The “retaining rooms” were nice, if you liked concrete walls, semi-open en suite bathrooms, no windows, and heavy doors with silver glints in the bars.
Don’t worry—Travis has a TV in there, too.
I lifted Rhombeck’s basement from one of those HGTV Outrageous Homes Built by People With More Money Than Restraint shows I saw a year or two ago. The basement of the featured house had the rotunda and mural—not the Wild Hunt, though—and several corridors. One led to an impressive wine cellar, one to a ridonkulous game “room” with full bowling alleys and a basketball court and all sorts of other things, and the third . . . I honestly don’t remember. If there was, it probably led to a marble-lined Roman bath or an IMAX theater.
Travis Rendall’s odor isn’t from mistreatment, by the way. He belongs to a “fundamentalist” pack, which means, among other things, an unwillingness to mask one’s personal scent. His packleader has a whole rhetoric about the freedom and power in refusing to suppress one’s “inner wolf”—which won’t actually appear on page, because it’s background support stuff—but I think it’s also a subtle isolation technique.

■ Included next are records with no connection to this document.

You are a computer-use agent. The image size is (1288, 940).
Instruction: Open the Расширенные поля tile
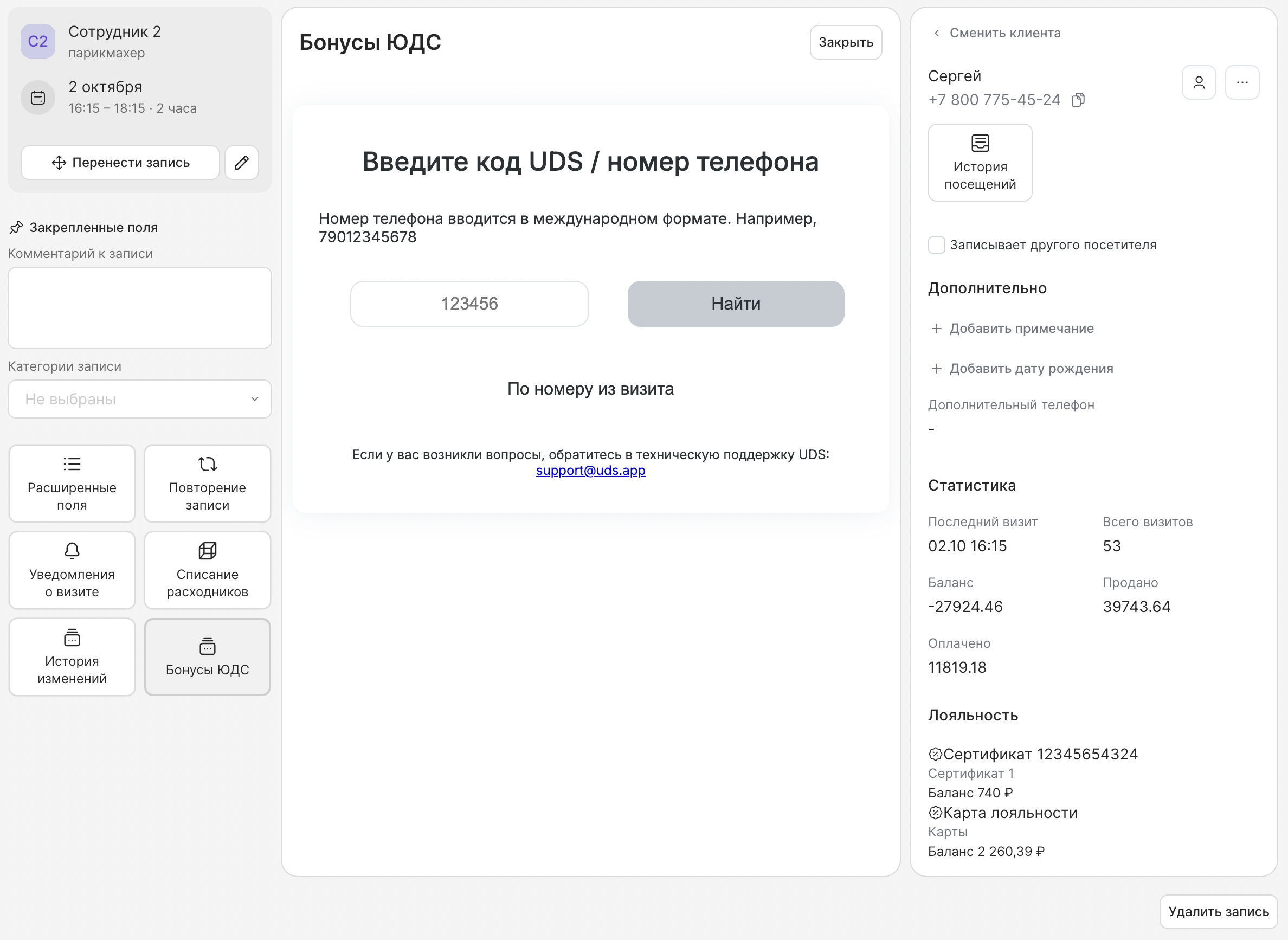click(72, 484)
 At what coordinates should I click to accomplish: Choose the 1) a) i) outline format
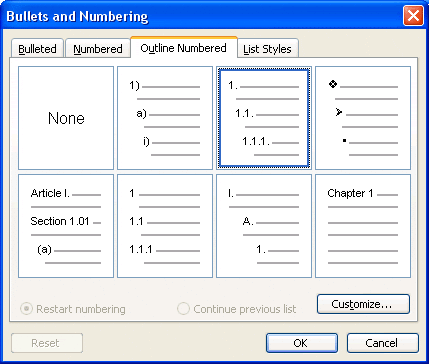pos(165,118)
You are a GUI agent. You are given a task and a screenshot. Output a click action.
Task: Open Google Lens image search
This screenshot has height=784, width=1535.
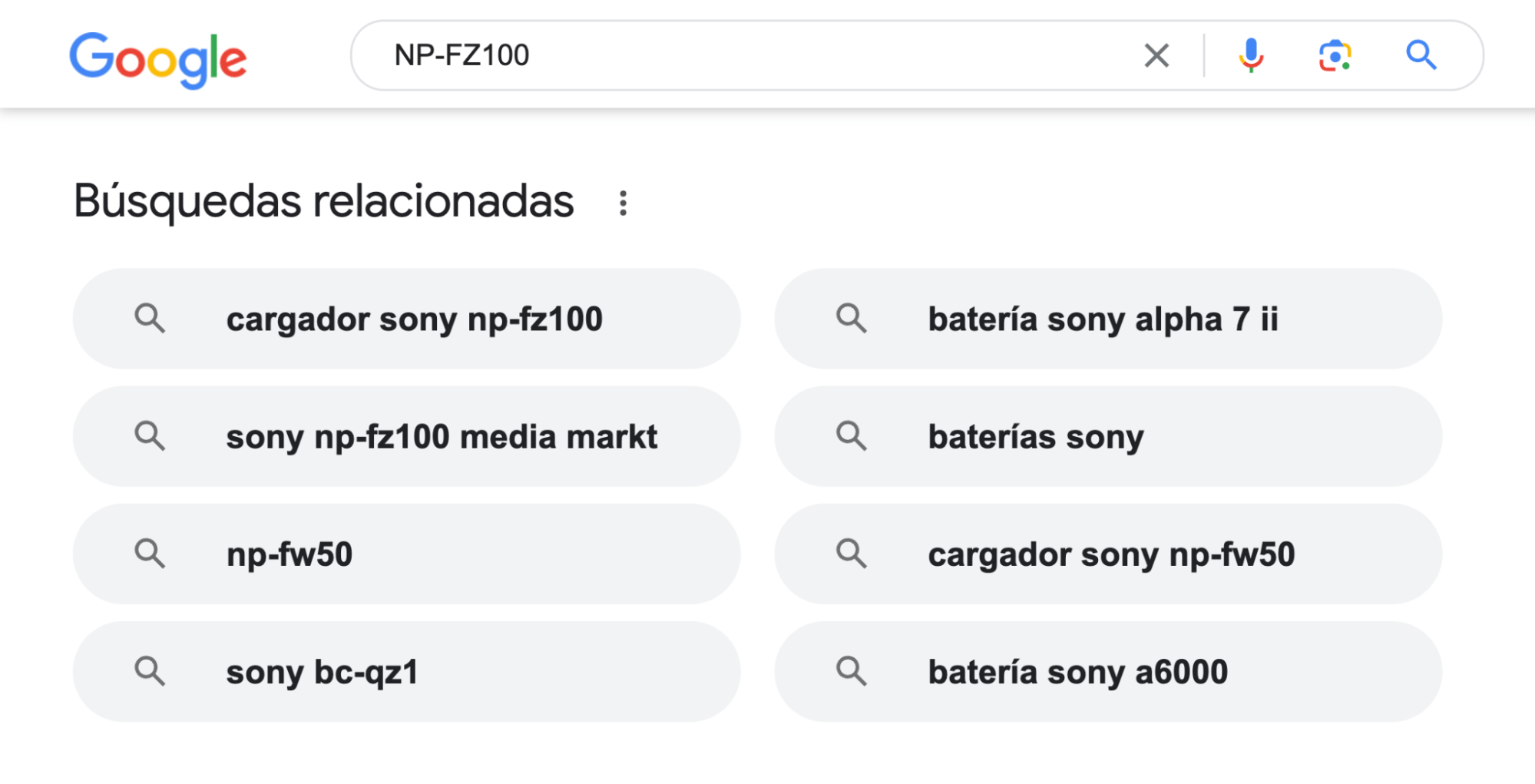pos(1335,55)
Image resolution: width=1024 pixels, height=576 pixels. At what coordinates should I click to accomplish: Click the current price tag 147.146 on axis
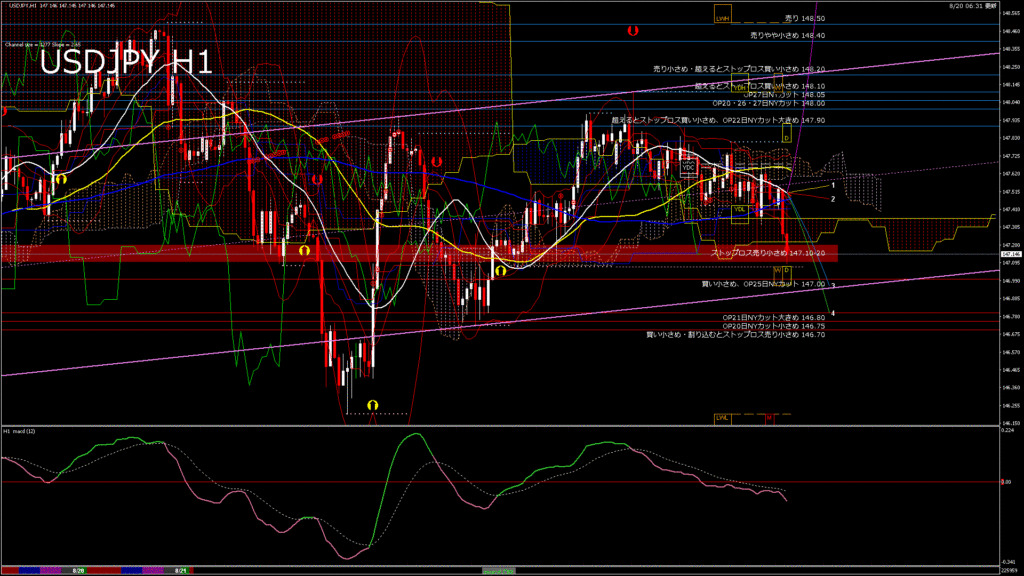1010,255
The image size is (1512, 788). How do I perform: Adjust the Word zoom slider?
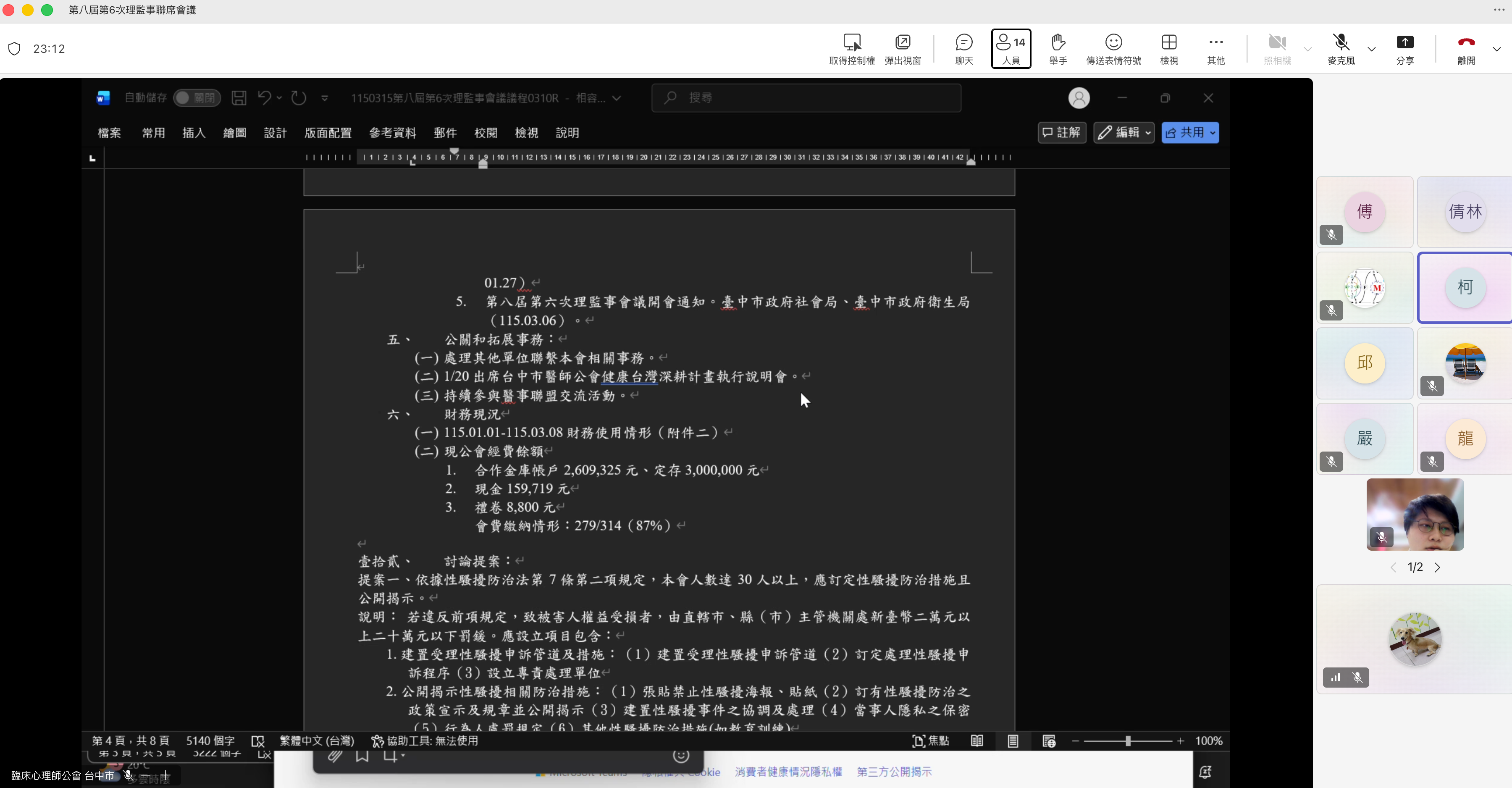pos(1128,741)
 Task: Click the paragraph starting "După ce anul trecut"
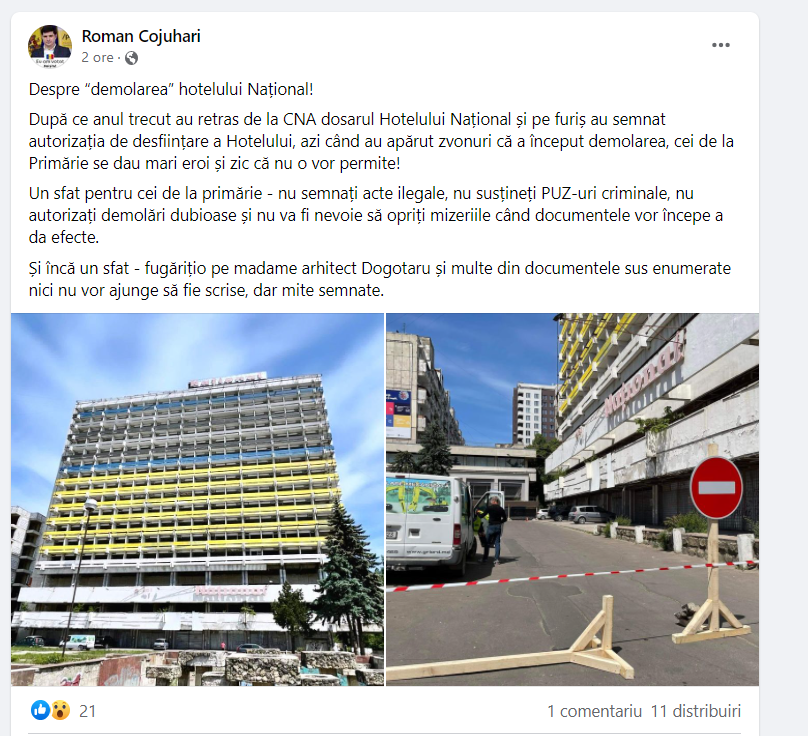click(381, 141)
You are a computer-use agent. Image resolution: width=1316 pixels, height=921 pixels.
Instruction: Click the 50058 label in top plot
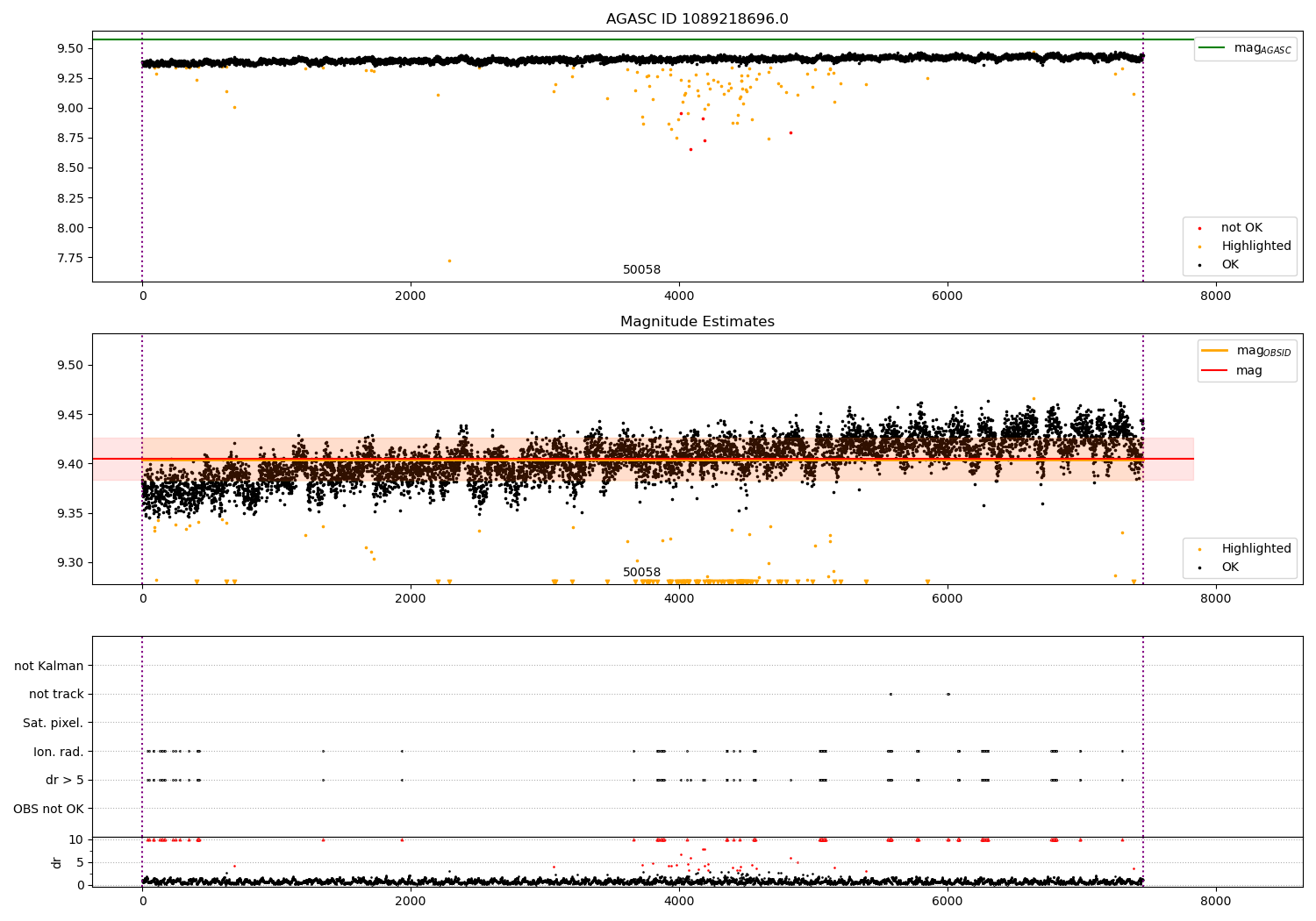point(641,270)
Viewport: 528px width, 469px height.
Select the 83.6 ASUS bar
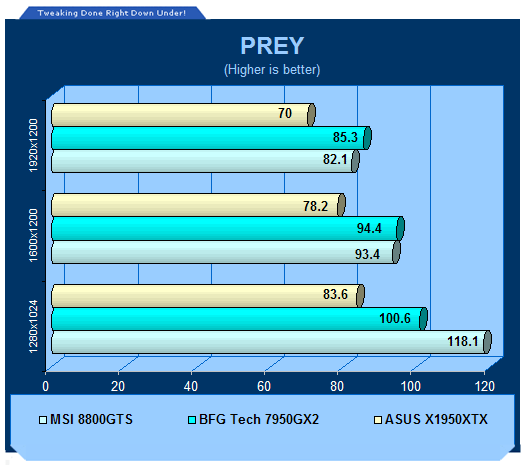[x=208, y=296]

Since Tom’s sense of smell and sensibilities about certain predators are on par with ours, Travis reeks—though wolves might have a different reaction to the smell than other species. I should mention that Talbot wolves generally have an appreciation for basic personal hygiene and believe that there’s a certain power in the ability to move freely, if hidden, among humans.